To find the frequency of the first line of the Lyman series, we will follow these steps: ### Step 1: Identify the Frequencies Let \( F_1 \) be the frequency of the second line of the Lyman series and \( F_2 \) be the frequency of the first line of the Balmer series. ### Step 2: Determine \( F_1 \) The second line of the Lyman series corresponds to the transition from \( n_2 = 3 \) to \( n_1 = 1 \). We can use the Rydberg formula for hydrogen: \[ \frac{1}{\lambda} = R \left( \frac{1}{n_1^2} - \frac{1}{n_2^2} \right) \] Substituting \( n_1 = 1 \) and \( n_2 = 3 \): \[ \frac{1}{\lambda_1} = R \left( \frac{1}{1^2} - \frac{1}{3^2} \right) = R \left( 1 - \frac{1}{9} \right) = R \left( \frac{8}{9} \right) \] Thus, \[ \lambda_1 = \frac{9}{8R} \] Now, the frequency \( F_1 \) is given by: \[ F_1 = \frac{c}{\lambda_1} = \frac{c \cdot 8R}{9} \] ### Step 3: Determine \( F_2 \) The first line of the Balmer series corresponds to the transition from \( n_2 = 3 \) to \( n_1 = 2 \).
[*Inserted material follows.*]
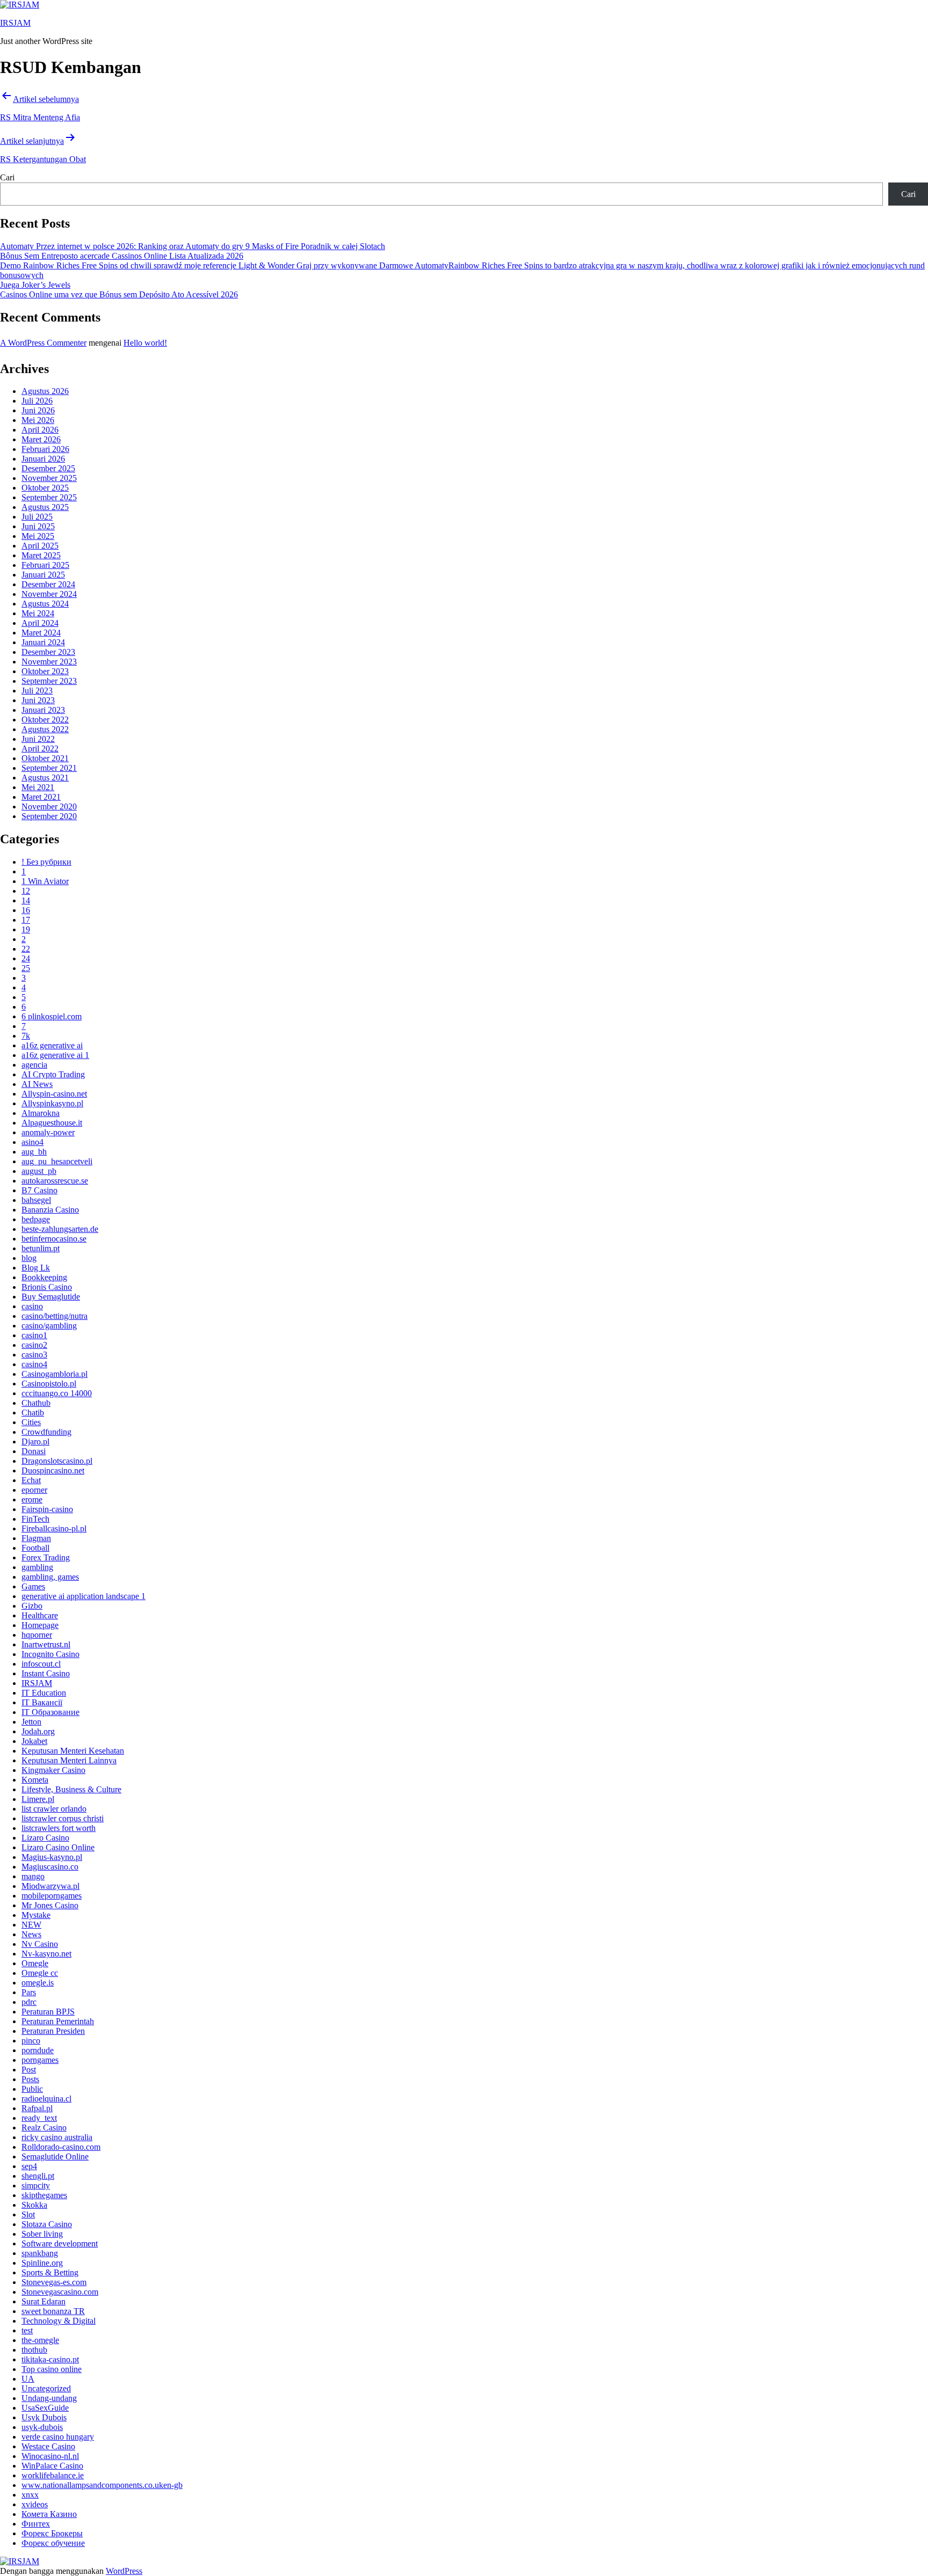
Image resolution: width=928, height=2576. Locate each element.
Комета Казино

Again using the Rydberg formula: \[ \frac{1}{\lambda_2} = R \left( \frac{1}{2^2} - \frac{1}{3^2} \right) = R \left( \frac{1}{4} - \frac{1}{9} \right) \] Finding a common denominator (36): \[ \frac{1}{\lambda_2} = R \left( \frac{9}{36} - \frac{4}{36} \right) = R \left( \frac{5}{36} \right) \] Thus, \[ \lambda_2 = \frac{36}{5R} \] Now, the frequency \( F_2 \) is given by: \[ F_2 = \frac{c}{\lambda_2} = \frac{c \cdot 5R}{36} \] ### Step 4: Determine the Frequency of the First Line of Lyman Series The first line of the Lyman series corresponds to the transition from \( n_2 = 2 \) to \( n_1 = 1 \): \[ \frac{1}{\lambda_3} = R \left( \frac{1}{1^2} - \frac{1}{2^2} \right) = R \left( 1 - \frac{1}{4} \right) = R \left( \frac{3}{4} \right) \] Thus, \[ \lambda_3 = \frac{4}{3R} \] Now, the frequency \( F_3 \) is given by: \[ F_3 = \frac{c}{\lambda_3} = \frac{c \cdot 3R}{4} \] ### Step 5: Relate \( F_1 \), \( F_2 \), and \( F_3 \) From our calculations: \[ F_1 = \frac{8cR}{9}, \quad F_2 = \frac{5cR}{36}, \quad F_3 = \frac{3cR}{4} \] Now, we need to find the relationship between \( F_1 \), \( F_2 \), and \( F_3 \): \[ F_1 - F_2 = \frac{8cR}{9} - \frac{5cR}{36} \] Finding a common denominator (36): \[ F_1 - F_2 = \frac{32cR}{36} - \frac{5cR}{36} = \frac{27cR}{36} = \frac{3cR}{4} \] Thus, we find: \[ F_1 - F_2 = F_3 \] ### Final Answer The frequency of the first line of the Lyman series is given by: \[ F_3 = F_1 - F_2 \]